Data entries
+ + +
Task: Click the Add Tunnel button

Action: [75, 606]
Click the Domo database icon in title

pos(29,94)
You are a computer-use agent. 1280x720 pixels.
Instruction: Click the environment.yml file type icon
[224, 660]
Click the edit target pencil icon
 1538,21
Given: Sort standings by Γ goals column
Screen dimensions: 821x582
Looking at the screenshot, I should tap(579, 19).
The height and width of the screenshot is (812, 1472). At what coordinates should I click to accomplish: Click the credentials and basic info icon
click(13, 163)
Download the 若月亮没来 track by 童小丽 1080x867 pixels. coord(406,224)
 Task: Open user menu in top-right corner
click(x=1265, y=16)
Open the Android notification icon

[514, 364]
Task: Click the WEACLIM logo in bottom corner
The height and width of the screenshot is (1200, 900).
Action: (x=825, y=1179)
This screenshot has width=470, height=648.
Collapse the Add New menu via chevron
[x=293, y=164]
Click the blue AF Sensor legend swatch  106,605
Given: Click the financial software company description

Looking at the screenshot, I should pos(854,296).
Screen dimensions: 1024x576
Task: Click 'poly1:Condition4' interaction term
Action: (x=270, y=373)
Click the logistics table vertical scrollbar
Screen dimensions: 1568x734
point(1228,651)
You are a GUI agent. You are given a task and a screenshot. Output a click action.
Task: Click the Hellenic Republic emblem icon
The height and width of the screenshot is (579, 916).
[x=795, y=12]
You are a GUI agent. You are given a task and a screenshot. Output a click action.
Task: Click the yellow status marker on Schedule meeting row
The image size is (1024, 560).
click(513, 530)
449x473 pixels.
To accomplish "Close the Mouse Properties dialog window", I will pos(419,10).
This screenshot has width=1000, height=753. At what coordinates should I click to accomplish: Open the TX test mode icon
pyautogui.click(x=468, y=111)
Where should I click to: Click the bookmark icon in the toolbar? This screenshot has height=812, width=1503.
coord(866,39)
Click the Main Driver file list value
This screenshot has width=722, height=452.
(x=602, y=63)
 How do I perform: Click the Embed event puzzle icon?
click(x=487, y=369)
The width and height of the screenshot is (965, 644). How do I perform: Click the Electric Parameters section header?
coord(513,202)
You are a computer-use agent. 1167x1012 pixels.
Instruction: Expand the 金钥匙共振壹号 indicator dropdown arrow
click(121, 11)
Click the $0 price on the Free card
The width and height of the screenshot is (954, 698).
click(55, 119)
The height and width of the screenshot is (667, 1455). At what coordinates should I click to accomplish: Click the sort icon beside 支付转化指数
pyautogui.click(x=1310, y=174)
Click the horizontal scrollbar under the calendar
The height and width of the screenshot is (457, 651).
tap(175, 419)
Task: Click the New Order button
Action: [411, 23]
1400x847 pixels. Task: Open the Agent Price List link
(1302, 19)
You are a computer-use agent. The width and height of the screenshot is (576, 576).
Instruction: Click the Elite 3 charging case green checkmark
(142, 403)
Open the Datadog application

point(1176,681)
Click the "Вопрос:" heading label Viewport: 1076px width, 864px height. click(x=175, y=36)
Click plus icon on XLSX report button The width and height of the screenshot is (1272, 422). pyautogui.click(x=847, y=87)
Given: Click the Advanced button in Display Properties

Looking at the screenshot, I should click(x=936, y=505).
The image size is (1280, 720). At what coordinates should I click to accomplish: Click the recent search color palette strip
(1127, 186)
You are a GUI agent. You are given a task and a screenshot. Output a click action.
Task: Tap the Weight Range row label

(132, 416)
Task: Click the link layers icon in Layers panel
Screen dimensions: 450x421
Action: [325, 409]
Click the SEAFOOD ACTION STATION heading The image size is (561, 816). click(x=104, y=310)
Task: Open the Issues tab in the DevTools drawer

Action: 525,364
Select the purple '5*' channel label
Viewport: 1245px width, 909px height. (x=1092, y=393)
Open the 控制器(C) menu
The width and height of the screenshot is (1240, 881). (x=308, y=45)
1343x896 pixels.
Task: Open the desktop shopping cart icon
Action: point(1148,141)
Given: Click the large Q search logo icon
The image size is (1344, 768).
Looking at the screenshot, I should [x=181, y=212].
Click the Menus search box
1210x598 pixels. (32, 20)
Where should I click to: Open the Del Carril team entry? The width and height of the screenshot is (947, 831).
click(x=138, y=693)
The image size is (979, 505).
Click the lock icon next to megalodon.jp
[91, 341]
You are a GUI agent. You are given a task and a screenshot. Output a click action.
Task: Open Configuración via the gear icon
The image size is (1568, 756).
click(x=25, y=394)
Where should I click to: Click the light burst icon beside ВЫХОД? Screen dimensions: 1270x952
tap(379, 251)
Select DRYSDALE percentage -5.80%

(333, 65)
+ + +
Reproduce the rows above verbatim. Begin at the line that contains "449x473 pixels." and stop after the line that contains "height. click(x=175, y=36)".

449x473 pixels.
To accomplish "Close the Mouse Properties dialog window", I will pos(419,10).
This screenshot has width=1000, height=753. At what coordinates should I click to accomplish: Open the TX test mode icon
pyautogui.click(x=468, y=111)
Where should I click to: Click the bookmark icon in the toolbar? This screenshot has height=812, width=1503.
coord(866,39)
Click the Main Driver file list value
This screenshot has width=722, height=452.
(x=602, y=63)
 How do I perform: Click the Embed event puzzle icon?
click(x=487, y=369)
The width and height of the screenshot is (965, 644). How do I perform: Click the Electric Parameters section header?
coord(513,202)
You are a computer-use agent. 1167x1012 pixels.
Instruction: Expand the 金钥匙共振壹号 indicator dropdown arrow
click(121, 11)
Click the $0 price on the Free card
The width and height of the screenshot is (954, 698).
click(55, 119)
The height and width of the screenshot is (667, 1455). At what coordinates should I click to accomplish: Click the sort icon beside 支付转化指数
pyautogui.click(x=1310, y=174)
Click the horizontal scrollbar under the calendar
The height and width of the screenshot is (457, 651).
tap(175, 419)
Task: Click the New Order button
Action: [411, 23]
1400x847 pixels. Task: Open the Agent Price List link
(1302, 19)
You are a computer-use agent. The width and height of the screenshot is (576, 576).
Instruction: Click the Elite 3 charging case green checkmark
(142, 403)
Open the Datadog application

point(1176,681)
Click the "Вопрос:" heading label Viewport: 1076px width, 864px height. click(x=175, y=36)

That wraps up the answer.